▸ TASK
The answer must consist of every record below, transcribed exactly.

▸ PROVIDED RECORDS
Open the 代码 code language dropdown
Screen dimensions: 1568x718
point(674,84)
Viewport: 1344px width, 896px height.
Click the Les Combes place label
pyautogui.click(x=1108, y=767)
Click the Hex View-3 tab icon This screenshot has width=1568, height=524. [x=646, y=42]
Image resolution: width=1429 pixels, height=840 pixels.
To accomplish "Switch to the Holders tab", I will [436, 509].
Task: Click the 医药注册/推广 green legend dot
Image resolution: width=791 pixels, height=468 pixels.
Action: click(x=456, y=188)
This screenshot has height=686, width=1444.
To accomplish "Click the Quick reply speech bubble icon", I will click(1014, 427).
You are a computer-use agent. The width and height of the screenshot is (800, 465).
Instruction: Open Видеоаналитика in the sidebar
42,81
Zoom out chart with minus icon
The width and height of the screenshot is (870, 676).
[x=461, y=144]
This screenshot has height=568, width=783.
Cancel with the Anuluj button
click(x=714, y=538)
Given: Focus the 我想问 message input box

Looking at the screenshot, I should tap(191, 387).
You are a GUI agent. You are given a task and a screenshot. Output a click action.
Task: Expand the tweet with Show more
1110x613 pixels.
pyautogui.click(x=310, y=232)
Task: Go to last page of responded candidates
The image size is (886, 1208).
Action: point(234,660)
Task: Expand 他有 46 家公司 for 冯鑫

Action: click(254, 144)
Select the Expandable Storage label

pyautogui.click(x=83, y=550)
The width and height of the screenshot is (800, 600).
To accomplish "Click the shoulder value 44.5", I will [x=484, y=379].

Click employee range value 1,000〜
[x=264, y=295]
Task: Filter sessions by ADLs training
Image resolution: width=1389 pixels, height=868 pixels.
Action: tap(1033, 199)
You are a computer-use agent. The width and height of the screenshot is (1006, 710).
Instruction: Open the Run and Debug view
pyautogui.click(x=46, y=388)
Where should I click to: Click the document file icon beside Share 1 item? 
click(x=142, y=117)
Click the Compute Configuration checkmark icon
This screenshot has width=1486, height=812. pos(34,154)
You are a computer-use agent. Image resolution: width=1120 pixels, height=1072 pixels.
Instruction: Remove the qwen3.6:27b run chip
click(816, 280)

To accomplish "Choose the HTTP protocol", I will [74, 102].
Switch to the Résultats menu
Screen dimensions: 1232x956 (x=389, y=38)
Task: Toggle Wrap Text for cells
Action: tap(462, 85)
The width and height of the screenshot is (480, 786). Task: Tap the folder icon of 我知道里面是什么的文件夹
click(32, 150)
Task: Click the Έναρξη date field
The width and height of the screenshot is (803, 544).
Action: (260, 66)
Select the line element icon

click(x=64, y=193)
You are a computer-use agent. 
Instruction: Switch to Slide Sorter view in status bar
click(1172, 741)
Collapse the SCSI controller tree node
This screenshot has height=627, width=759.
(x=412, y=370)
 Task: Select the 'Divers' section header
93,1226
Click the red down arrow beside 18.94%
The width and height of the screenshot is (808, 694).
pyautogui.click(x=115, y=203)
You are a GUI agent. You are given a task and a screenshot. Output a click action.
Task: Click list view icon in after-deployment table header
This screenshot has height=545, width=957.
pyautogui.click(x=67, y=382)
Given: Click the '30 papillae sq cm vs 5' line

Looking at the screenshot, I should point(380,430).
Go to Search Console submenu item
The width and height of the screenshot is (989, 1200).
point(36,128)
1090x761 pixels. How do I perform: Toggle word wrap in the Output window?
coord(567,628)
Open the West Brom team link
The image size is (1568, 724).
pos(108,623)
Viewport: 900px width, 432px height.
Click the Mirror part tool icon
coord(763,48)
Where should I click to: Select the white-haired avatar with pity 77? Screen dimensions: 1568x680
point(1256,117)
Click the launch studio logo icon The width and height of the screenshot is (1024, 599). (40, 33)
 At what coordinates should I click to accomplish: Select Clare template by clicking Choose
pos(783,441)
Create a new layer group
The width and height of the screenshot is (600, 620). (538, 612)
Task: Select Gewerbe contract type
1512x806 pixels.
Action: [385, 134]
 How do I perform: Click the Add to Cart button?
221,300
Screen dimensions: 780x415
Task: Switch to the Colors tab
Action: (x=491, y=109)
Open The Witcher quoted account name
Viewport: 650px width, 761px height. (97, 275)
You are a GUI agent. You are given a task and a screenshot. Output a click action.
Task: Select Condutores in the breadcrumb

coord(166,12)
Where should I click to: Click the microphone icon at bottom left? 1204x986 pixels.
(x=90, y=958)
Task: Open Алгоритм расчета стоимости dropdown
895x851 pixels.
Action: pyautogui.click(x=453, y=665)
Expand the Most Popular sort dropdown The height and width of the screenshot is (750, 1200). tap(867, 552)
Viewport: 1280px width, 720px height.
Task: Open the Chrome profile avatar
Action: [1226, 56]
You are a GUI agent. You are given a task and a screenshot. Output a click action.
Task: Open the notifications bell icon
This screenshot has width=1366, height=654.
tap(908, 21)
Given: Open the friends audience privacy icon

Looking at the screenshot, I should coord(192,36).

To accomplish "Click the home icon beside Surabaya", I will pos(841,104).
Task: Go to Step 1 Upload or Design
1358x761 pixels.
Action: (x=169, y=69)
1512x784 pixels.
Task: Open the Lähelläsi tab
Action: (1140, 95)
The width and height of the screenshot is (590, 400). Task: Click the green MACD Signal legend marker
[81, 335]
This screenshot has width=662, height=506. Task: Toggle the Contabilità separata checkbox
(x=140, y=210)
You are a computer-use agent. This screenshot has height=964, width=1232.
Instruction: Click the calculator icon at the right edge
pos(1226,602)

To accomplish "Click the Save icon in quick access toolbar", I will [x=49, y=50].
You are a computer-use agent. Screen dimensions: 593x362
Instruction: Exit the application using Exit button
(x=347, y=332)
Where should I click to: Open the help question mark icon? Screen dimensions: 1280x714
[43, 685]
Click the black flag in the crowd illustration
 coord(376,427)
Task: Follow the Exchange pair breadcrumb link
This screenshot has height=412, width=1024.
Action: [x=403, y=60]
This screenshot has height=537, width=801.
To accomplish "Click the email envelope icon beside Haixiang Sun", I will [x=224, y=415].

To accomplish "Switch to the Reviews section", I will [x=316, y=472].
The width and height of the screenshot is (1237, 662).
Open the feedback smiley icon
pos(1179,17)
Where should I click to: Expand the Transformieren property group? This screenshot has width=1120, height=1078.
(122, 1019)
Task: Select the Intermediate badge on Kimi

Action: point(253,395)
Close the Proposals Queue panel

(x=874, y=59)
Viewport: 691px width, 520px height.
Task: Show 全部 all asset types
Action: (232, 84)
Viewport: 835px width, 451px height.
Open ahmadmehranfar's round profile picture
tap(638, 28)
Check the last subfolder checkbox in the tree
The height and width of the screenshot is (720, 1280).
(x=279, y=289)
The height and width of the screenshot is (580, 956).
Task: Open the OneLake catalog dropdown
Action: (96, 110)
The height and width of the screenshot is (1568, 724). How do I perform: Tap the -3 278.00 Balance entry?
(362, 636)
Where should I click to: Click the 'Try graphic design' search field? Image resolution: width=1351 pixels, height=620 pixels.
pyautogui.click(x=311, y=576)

▸ EXERCISE SOLUTION
Open the 代码 code language dropdown
Screen dimensions: 1568x718
point(674,84)
Viewport: 1344px width, 896px height.
Click the Les Combes place label
pyautogui.click(x=1108, y=767)
Click the Hex View-3 tab icon This screenshot has width=1568, height=524. [x=646, y=42]
Image resolution: width=1429 pixels, height=840 pixels.
To accomplish "Switch to the Holders tab", I will [436, 509].
Task: Click the 医药注册/推广 green legend dot
Image resolution: width=791 pixels, height=468 pixels.
Action: click(x=456, y=188)
This screenshot has height=686, width=1444.
To accomplish "Click the Quick reply speech bubble icon", I will click(1014, 427).
You are a computer-use agent. The width and height of the screenshot is (800, 465).
Instruction: Open Видеоаналитика in the sidebar
42,81
Zoom out chart with minus icon
The width and height of the screenshot is (870, 676).
[x=461, y=144]
This screenshot has height=568, width=783.
Cancel with the Anuluj button
click(x=714, y=538)
Given: Focus the 我想问 message input box

Looking at the screenshot, I should tap(191, 387).
You are a GUI agent. You are given a task and a screenshot. Output a click action.
Task: Expand the tweet with Show more
1110x613 pixels.
pyautogui.click(x=310, y=232)
Task: Go to last page of responded candidates
The image size is (886, 1208).
Action: point(234,660)
Task: Expand 他有 46 家公司 for 冯鑫

Action: click(254, 144)
Select the Expandable Storage label

pyautogui.click(x=83, y=550)
The width and height of the screenshot is (800, 600).
To accomplish "Click the shoulder value 44.5", I will [x=484, y=379].

Click employee range value 1,000〜
[x=264, y=295]
Task: Filter sessions by ADLs training
Image resolution: width=1389 pixels, height=868 pixels.
Action: tap(1033, 199)
You are a computer-use agent. The width and height of the screenshot is (1006, 710).
Instruction: Open the Run and Debug view
pyautogui.click(x=46, y=388)
Where should I click to: Click the document file icon beside Share 1 item? 
click(x=142, y=117)
Click the Compute Configuration checkmark icon
This screenshot has width=1486, height=812. pos(34,154)
You are a computer-use agent. Image resolution: width=1120 pixels, height=1072 pixels.
Instruction: Remove the qwen3.6:27b run chip
click(816, 280)

To accomplish "Choose the HTTP protocol", I will [74, 102].
Switch to the Résultats menu
Screen dimensions: 1232x956 (x=389, y=38)
Task: Toggle Wrap Text for cells
Action: tap(462, 85)
The width and height of the screenshot is (480, 786). Task: Tap the folder icon of 我知道里面是什么的文件夹
click(32, 150)
Task: Click the Έναρξη date field
The width and height of the screenshot is (803, 544).
Action: (260, 66)
Select the line element icon

click(x=64, y=193)
You are a computer-use agent. 
Instruction: Switch to Slide Sorter view in status bar
click(1172, 741)
Collapse the SCSI controller tree node
This screenshot has height=627, width=759.
(x=412, y=370)
 Task: Select the 'Divers' section header
93,1226
Click the red down arrow beside 18.94%
The width and height of the screenshot is (808, 694).
pyautogui.click(x=115, y=203)
You are a GUI agent. You are given a task and a screenshot. Output a click action.
Task: Click list view icon in after-deployment table header
This screenshot has height=545, width=957.
pyautogui.click(x=67, y=382)
Given: Click the '30 papillae sq cm vs 5' line

Looking at the screenshot, I should point(380,430).
Go to Search Console submenu item
The width and height of the screenshot is (989, 1200).
point(36,128)
1090x761 pixels. How do I perform: Toggle word wrap in the Output window?
coord(567,628)
Open the West Brom team link
The image size is (1568, 724).
pos(108,623)
Viewport: 900px width, 432px height.
Click the Mirror part tool icon
coord(763,48)
Where should I click to: Select the white-haired avatar with pity 77? Screen dimensions: 1568x680
point(1256,117)
Click the launch studio logo icon The width and height of the screenshot is (1024, 599). (40, 33)
 At what coordinates should I click to accomplish: Select Clare template by clicking Choose
pos(783,441)
Create a new layer group
The width and height of the screenshot is (600, 620). (538, 612)
Task: Select Gewerbe contract type
1512x806 pixels.
Action: [385, 134]
 How do I perform: Click the Add to Cart button?
221,300
Screen dimensions: 780x415
Task: Switch to the Colors tab
Action: (x=491, y=109)
Open The Witcher quoted account name
Viewport: 650px width, 761px height. (97, 275)
You are a GUI agent. You are given a task and a screenshot. Output a click action.
Task: Select Condutores in the breadcrumb

coord(166,12)
Where should I click to: Click the microphone icon at bottom left? 1204x986 pixels.
(x=90, y=958)
Task: Open Алгоритм расчета стоимости dropdown
895x851 pixels.
Action: pyautogui.click(x=453, y=665)
Expand the Most Popular sort dropdown The height and width of the screenshot is (750, 1200). tap(867, 552)
Viewport: 1280px width, 720px height.
Task: Open the Chrome profile avatar
Action: [1226, 56]
You are a GUI agent. You are given a task and a screenshot. Output a click action.
Task: Open the notifications bell icon
This screenshot has width=1366, height=654.
tap(908, 21)
Given: Open the friends audience privacy icon

Looking at the screenshot, I should coord(192,36).

To accomplish "Click the home icon beside Surabaya", I will pos(841,104).
Task: Go to Step 1 Upload or Design
1358x761 pixels.
Action: (x=169, y=69)
1512x784 pixels.
Task: Open the Lähelläsi tab
Action: (1140, 95)
The width and height of the screenshot is (590, 400). Task: Click the green MACD Signal legend marker
[81, 335]
This screenshot has width=662, height=506. Task: Toggle the Contabilità separata checkbox
(x=140, y=210)
You are a computer-use agent. This screenshot has height=964, width=1232.
Instruction: Click the calculator icon at the right edge
pos(1226,602)

To accomplish "Click the Save icon in quick access toolbar", I will [x=49, y=50].
You are a computer-use agent. Screen dimensions: 593x362
Instruction: Exit the application using Exit button
(x=347, y=332)
Where should I click to: Open the help question mark icon? Screen dimensions: 1280x714
[43, 685]
Click the black flag in the crowd illustration
 coord(376,427)
Task: Follow the Exchange pair breadcrumb link
This screenshot has height=412, width=1024.
Action: [x=403, y=60]
This screenshot has height=537, width=801.
To accomplish "Click the email envelope icon beside Haixiang Sun", I will [x=224, y=415].

To accomplish "Switch to the Reviews section", I will [x=316, y=472].
The width and height of the screenshot is (1237, 662).
Open the feedback smiley icon
pos(1179,17)
Where should I click to: Expand the Transformieren property group? This screenshot has width=1120, height=1078.
(122, 1019)
Task: Select the Intermediate badge on Kimi

Action: point(253,395)
Close the Proposals Queue panel

(x=874, y=59)
Viewport: 691px width, 520px height.
Task: Show 全部 all asset types
Action: (232, 84)
Viewport: 835px width, 451px height.
Open ahmadmehranfar's round profile picture
tap(638, 28)
Check the last subfolder checkbox in the tree
The height and width of the screenshot is (720, 1280).
(x=279, y=289)
The height and width of the screenshot is (580, 956).
Task: Open the OneLake catalog dropdown
Action: (96, 110)
The height and width of the screenshot is (1568, 724). How do I perform: Tap the -3 278.00 Balance entry?
(362, 636)
Where should I click to: Click the 'Try graphic design' search field? Image resolution: width=1351 pixels, height=620 pixels.
pyautogui.click(x=311, y=576)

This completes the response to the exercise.